== Supplied information ==
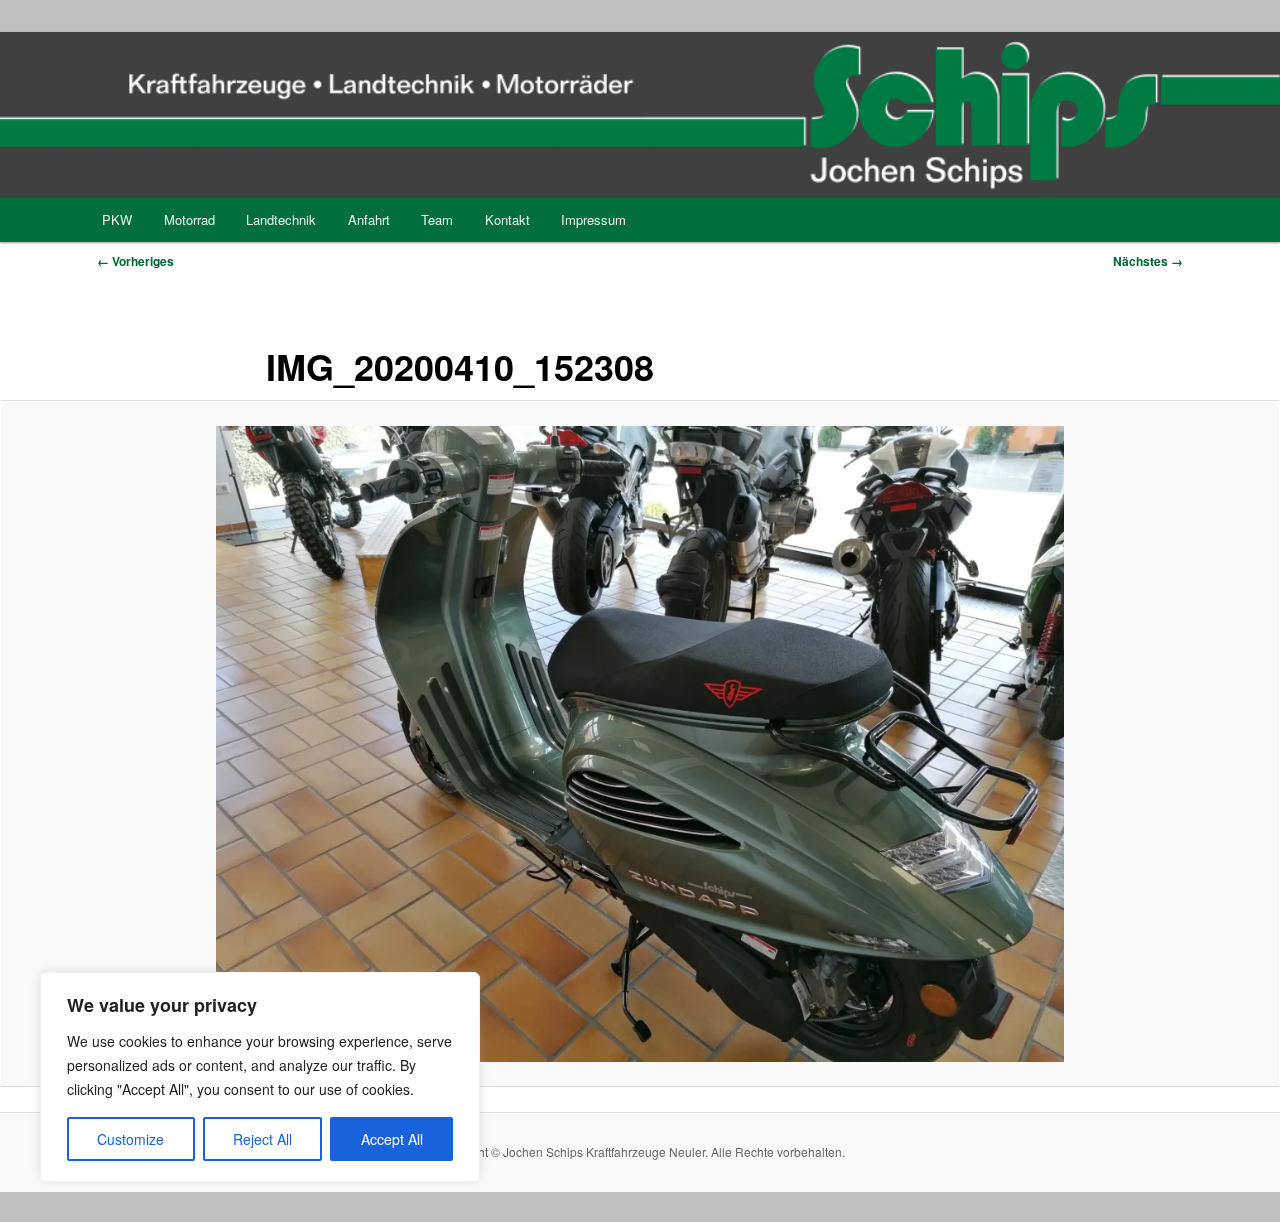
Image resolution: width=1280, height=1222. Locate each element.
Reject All (262, 1139)
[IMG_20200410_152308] (640, 744)
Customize (130, 1139)
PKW (117, 219)
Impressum (593, 219)
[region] (260, 1077)
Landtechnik (281, 219)
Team (437, 219)
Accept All (392, 1139)
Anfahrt (369, 219)
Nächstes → (1148, 261)
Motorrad (189, 219)
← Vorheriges (135, 261)
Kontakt (507, 219)
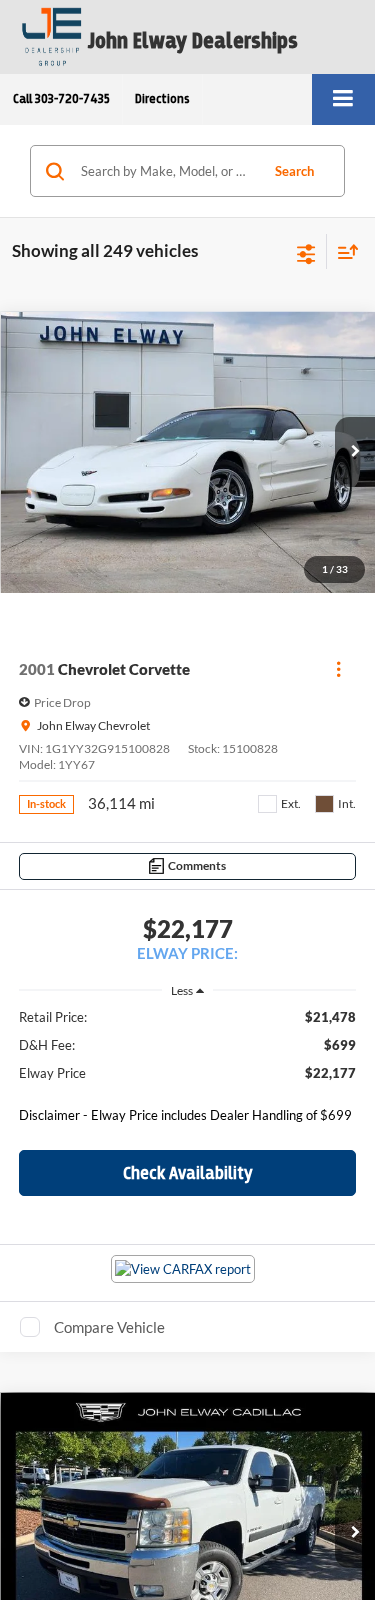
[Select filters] (306, 252)
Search (294, 171)
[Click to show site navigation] (343, 99)
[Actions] (338, 669)
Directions (162, 99)
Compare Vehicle (109, 1327)
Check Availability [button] (188, 1173)
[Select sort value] (343, 251)
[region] (188, 1071)
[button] (61, 99)
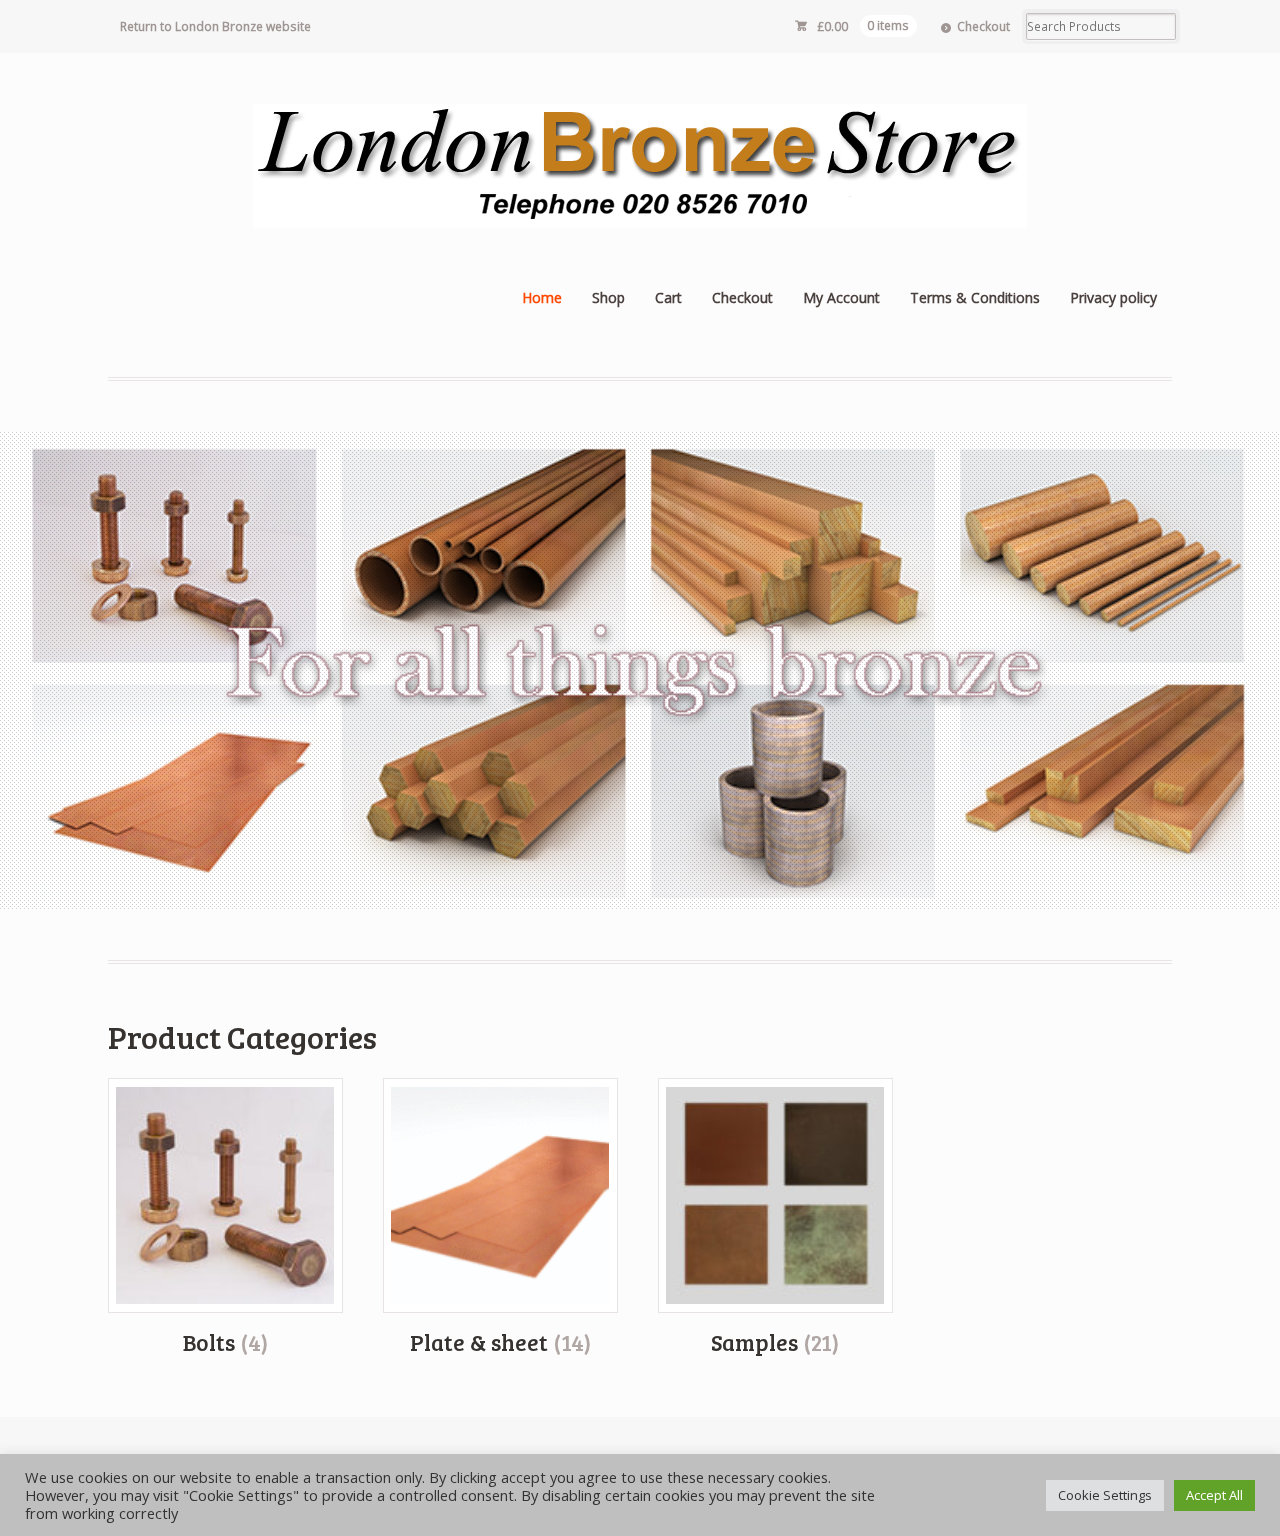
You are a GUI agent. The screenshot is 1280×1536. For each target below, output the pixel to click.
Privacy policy (1113, 297)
===
Could you output the lines above, exactly as written, from the one containing "You are a GUI" through the last, with both ends included and no others?

Expected answer:
You are a GUI agent. The screenshot is 1280×1536. For each target below, output the pixel to click.
Privacy policy (1113, 297)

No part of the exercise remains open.